La potenza della Pininfarina Battista è strepitosa, 1900 cavalli sviluppati grazie ad un powertrain in grado di sprigionare 120 kWh, buttati a terra da una trazione integrale. La velocità massima che può raggiungere questa hypercar è eccezionale, 217 km/h,  un traguardo strabiliante per un veicolo elettrico. Per la scelta del telaio è stata adottata una struttura in fibra di carbonio, che oltre a ridurre il peso del monoscocca ha permesso di lavorare al meglio sul bilanciamento e sull’equilibrio della macchina.

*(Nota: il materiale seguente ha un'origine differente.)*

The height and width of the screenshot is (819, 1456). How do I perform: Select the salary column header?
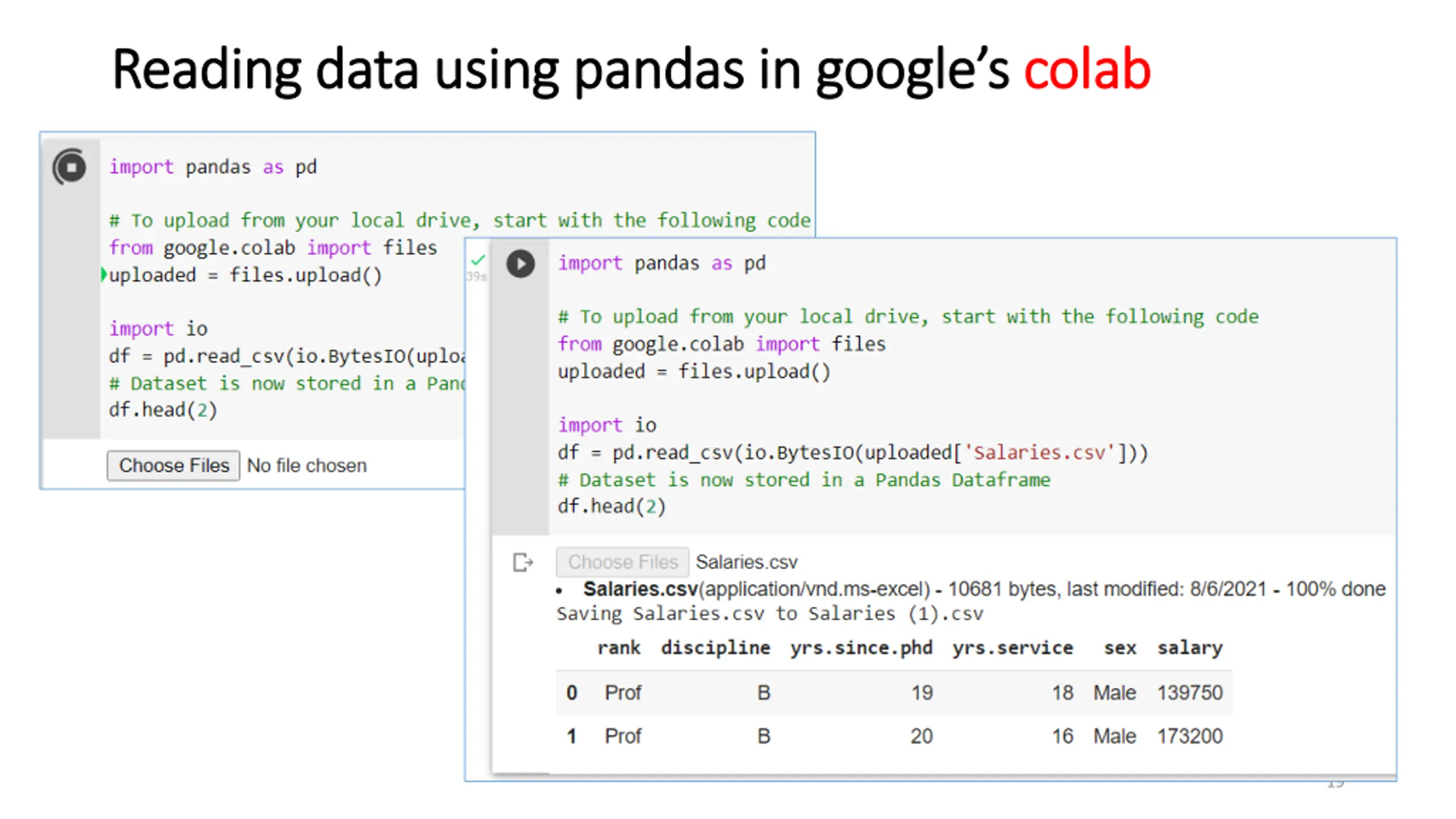click(1190, 647)
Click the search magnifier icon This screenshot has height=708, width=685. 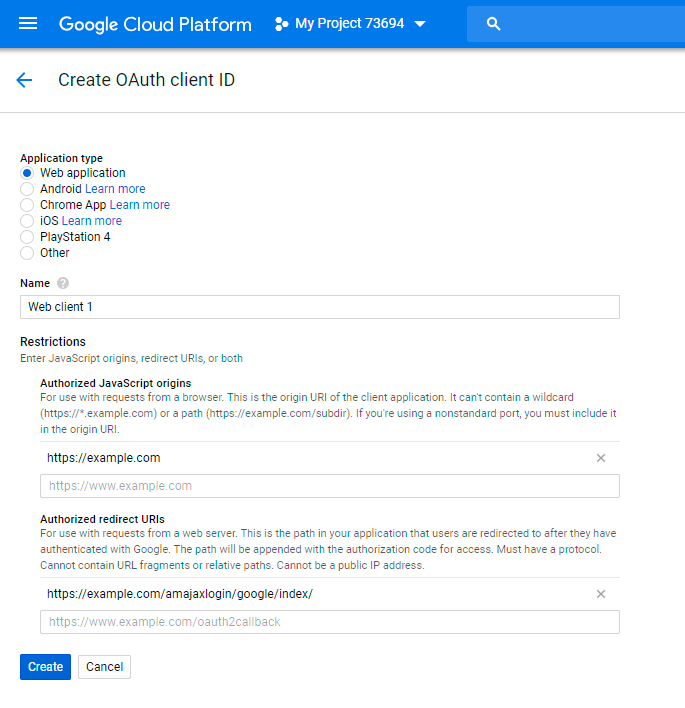pyautogui.click(x=493, y=24)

L’autonomia della Pininfarina Battista è di 280 miglia, e può essere ricaricata anche per mezzo di una presa rapida. Non mancano tra le scelte raffinate riguardanti le caratteristiche di questa macchina, i freni in carbo-ceramica e le pinze a sei pistoncini, sia all’anteriore che al posteriore. Il motore è installato in posizione centrale, da sportiva di razza, mentre gli esterni molto filanti ricordano le proporzioni delle tipiche berlinette sportive all’italiana, delle quali Pininfarina è sempre stato uno dei grandi autori. Interessante la scelta di adoperare uno spoiler retrattile al posteriore, soluzione che permette di ottenere una maggiore stabilità alle alte velocità. Presenti ovviamente dei gruppi ottici a LED dalla firma luminosa molto avanguardista.

Come anticipato quest’auto sarà prodotta in soli 150 esemplari per dei mercati selezionati ed esclusivi, ma rappresenta ad ogni effetto una nuova frontiera per i veicoli a zero emissioni.